Menurut dokter Bernie, anak yang dulu aktif bersosialisasi lalu mengalami masa pandemi yang mengharuskan di rumah saja saat kembali ke masa transisi ini tidak akan mengalami kesulitan dengan sosialisasi hanya orang tua perlu mengarahkan dengan menasehati apa yang harus dilakukan. 

Untuk anak yang lahir di masa pandemi yang artinya saat ini usianya kisaran 1 sampai 3 tahun, sebenarnya sosialisasi sudah cukup dengan interaksi dalam keluarga karena secara tumbuh kembang anak, saat usia itu interaksi sosial yang dibutuhkan cukup dari keluarga, dengan ayah ibu saudara kandung atau kalau ada kakek nenek. 

2. Ketika pandemi, kesibukan orangtua bertambah karena menemani anak sekolah online, selain harus bekerja dan mengerjakan pekerjaan rumah. Kadang orangtua mengalami burn out, imbasnya orang tua mudah marah hingga mengeluarkan kata-kata kasar pada anak, apa efeknya pada anak? 
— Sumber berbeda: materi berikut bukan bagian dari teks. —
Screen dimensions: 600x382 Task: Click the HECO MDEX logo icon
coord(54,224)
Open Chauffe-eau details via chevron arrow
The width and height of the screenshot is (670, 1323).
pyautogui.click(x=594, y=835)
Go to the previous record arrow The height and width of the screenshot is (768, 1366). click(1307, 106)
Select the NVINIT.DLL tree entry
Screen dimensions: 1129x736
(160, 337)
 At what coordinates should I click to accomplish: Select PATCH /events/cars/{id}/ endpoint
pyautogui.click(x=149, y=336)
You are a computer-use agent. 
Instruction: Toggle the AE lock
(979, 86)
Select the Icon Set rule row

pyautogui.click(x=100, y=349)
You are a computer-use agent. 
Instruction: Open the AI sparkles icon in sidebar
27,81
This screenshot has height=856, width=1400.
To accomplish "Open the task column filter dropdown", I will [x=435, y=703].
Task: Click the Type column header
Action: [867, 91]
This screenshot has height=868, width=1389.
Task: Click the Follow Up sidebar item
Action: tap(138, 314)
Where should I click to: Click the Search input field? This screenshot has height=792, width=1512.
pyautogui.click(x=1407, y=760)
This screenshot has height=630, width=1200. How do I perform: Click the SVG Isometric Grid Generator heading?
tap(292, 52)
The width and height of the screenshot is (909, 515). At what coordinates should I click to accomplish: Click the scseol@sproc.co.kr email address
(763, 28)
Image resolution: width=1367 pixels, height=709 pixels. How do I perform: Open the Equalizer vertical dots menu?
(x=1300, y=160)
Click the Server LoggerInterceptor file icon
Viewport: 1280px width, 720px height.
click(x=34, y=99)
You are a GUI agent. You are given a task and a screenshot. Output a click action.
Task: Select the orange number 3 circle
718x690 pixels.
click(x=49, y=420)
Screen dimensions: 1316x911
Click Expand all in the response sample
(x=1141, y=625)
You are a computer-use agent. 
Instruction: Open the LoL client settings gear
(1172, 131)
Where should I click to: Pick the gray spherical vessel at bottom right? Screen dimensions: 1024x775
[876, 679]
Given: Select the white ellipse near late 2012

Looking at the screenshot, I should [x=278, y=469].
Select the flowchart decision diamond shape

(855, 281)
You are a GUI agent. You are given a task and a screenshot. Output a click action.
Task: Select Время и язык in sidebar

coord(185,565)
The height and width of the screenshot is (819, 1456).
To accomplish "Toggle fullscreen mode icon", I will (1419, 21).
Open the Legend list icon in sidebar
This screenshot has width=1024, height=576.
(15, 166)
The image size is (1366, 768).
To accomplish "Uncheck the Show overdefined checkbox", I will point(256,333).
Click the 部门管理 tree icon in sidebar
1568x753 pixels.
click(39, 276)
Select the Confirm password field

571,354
Yang harus diingat, orang tua harus menjadi role model untuk anak-anak dan secara tidak langsung anak akan meniru orang tua. Jadi sebisa mungkin orangtua menghindari berkata kasar pada anak. Dan harus diingat stimulasi pada anak harus dilakukan dengan cara menyenangkan dan terus menerus.